- Activity -
Hunt through the entries for the word "node" and copy each line in which it appears.
-----
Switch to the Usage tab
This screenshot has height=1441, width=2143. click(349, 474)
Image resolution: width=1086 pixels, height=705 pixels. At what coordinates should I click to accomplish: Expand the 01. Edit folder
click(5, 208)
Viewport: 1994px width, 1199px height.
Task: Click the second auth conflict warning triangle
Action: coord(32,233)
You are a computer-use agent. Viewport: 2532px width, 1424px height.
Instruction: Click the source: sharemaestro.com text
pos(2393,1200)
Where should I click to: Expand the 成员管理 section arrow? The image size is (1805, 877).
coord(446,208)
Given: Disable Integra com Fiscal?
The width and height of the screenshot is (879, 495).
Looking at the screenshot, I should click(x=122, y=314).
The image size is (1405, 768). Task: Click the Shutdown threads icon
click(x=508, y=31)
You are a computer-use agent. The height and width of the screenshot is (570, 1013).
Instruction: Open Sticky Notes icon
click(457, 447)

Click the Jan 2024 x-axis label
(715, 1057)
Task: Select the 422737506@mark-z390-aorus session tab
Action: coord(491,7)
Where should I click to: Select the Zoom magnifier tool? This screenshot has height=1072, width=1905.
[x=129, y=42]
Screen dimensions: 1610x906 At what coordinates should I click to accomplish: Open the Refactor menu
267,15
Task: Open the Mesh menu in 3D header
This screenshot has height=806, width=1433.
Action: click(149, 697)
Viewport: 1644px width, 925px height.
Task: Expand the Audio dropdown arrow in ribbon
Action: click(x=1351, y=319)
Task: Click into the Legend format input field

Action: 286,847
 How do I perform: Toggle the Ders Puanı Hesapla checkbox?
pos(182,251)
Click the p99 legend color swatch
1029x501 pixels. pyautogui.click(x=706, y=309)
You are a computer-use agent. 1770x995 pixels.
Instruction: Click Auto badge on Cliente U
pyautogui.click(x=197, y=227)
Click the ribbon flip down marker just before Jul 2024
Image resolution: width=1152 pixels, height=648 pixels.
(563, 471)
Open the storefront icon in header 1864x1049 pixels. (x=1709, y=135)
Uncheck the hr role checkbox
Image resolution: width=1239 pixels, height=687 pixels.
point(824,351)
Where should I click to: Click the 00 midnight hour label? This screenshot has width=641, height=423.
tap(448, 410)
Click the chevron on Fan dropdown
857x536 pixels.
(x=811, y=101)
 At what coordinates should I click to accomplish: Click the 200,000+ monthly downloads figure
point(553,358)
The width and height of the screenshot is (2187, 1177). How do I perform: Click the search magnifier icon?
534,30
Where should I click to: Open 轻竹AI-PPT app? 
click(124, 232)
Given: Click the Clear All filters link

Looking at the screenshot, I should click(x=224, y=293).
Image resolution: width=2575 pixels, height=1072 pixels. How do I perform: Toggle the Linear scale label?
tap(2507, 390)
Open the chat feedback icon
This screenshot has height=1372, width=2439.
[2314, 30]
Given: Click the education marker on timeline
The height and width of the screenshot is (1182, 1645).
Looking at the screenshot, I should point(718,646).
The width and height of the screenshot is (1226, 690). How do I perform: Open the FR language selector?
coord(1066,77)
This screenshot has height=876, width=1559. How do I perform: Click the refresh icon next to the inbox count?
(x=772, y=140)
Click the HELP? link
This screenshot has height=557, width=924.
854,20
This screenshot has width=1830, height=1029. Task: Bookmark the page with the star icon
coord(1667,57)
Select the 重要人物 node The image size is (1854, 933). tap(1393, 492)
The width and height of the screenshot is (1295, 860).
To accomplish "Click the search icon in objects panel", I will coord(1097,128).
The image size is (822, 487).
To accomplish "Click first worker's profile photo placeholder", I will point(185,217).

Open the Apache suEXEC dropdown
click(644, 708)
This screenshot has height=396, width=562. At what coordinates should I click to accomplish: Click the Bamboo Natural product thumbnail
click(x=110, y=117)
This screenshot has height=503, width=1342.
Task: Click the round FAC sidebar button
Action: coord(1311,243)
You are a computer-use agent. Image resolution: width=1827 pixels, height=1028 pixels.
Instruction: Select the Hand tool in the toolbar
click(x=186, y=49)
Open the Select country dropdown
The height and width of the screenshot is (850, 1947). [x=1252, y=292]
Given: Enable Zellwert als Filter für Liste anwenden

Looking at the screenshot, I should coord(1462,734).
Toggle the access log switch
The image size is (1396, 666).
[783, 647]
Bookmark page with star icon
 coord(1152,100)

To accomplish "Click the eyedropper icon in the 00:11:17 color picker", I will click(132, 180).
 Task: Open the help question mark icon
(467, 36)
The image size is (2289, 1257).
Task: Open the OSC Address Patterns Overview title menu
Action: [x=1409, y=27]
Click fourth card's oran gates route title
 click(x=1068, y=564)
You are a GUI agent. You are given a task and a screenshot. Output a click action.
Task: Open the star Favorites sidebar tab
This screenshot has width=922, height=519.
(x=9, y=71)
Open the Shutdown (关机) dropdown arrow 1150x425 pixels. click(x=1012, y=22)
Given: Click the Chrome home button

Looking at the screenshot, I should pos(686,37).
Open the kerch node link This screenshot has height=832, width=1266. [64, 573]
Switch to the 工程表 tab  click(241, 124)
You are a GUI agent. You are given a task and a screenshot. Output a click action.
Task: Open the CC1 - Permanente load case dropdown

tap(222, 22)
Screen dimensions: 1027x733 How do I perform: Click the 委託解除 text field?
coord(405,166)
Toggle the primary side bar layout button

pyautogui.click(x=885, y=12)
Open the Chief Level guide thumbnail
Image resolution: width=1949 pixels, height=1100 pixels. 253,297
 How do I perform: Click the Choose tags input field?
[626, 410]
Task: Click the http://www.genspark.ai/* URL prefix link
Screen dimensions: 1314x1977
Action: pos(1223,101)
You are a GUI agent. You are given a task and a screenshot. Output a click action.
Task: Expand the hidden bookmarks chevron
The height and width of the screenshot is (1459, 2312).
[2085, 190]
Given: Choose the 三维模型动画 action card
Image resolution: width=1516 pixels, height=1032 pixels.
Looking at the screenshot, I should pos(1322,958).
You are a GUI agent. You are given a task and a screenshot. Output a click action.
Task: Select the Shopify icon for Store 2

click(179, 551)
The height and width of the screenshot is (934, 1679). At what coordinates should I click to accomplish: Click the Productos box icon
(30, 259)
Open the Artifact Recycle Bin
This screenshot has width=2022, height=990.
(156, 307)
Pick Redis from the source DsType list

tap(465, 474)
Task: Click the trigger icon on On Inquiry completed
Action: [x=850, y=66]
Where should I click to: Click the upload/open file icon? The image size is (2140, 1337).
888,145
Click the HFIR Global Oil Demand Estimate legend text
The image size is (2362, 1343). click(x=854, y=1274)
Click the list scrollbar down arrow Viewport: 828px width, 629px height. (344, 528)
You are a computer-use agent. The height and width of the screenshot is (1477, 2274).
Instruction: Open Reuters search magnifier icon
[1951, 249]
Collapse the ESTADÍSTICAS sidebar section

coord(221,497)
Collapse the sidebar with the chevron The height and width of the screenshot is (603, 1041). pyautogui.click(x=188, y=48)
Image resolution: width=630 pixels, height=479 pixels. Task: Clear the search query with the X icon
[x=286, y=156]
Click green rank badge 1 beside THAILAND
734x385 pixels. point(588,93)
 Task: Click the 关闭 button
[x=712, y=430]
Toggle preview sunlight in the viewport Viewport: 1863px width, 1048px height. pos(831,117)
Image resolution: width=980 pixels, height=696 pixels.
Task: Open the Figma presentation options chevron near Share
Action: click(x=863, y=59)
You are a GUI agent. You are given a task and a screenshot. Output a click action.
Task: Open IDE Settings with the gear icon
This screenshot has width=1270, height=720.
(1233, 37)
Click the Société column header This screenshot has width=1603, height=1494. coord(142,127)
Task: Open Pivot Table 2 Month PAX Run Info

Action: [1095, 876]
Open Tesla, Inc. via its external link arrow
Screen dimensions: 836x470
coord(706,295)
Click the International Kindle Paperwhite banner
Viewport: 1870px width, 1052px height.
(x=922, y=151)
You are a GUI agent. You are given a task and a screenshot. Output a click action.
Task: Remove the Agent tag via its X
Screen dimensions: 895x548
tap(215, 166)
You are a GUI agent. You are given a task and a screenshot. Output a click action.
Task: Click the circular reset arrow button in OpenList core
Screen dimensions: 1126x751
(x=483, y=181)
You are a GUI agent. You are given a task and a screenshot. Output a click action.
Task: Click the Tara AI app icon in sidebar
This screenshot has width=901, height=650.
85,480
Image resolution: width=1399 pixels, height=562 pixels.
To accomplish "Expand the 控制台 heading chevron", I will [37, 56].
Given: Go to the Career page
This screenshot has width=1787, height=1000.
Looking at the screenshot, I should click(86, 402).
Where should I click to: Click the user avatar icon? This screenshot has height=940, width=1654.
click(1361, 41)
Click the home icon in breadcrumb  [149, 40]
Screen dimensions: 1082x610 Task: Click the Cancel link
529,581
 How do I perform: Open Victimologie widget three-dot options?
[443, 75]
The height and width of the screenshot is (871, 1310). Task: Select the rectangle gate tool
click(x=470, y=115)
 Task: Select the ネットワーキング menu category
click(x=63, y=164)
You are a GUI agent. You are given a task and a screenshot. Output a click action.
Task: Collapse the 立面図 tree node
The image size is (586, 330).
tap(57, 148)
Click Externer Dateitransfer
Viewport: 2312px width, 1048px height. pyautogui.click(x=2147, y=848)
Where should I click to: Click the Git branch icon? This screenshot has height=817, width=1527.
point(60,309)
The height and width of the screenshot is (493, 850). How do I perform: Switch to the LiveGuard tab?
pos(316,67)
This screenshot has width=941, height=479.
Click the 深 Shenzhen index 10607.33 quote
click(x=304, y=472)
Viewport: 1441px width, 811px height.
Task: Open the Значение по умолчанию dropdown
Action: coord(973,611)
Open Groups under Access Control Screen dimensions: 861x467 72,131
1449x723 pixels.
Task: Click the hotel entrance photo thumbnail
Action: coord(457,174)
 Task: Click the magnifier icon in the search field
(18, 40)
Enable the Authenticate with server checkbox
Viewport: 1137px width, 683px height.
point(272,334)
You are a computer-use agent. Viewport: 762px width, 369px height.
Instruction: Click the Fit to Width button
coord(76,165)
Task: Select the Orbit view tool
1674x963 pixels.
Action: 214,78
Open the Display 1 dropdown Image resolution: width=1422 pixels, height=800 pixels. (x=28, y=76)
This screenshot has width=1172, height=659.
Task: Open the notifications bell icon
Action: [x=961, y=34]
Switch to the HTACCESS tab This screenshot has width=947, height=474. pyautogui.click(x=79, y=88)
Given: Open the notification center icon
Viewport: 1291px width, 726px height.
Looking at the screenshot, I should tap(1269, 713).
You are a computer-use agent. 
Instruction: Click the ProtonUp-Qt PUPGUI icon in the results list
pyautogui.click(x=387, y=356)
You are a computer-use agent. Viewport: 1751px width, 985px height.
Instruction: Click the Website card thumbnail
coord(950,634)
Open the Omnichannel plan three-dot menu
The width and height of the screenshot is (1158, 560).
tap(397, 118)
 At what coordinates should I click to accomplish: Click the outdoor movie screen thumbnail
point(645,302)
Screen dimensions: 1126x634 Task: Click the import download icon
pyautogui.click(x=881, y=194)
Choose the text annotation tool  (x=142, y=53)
-----
- Response box -
Select the 重要人物 node The image size is (1854, 933). tap(1393, 492)
Open the kerch node link This screenshot has height=832, width=1266. [64, 573]
Task: Collapse the 立面図 tree node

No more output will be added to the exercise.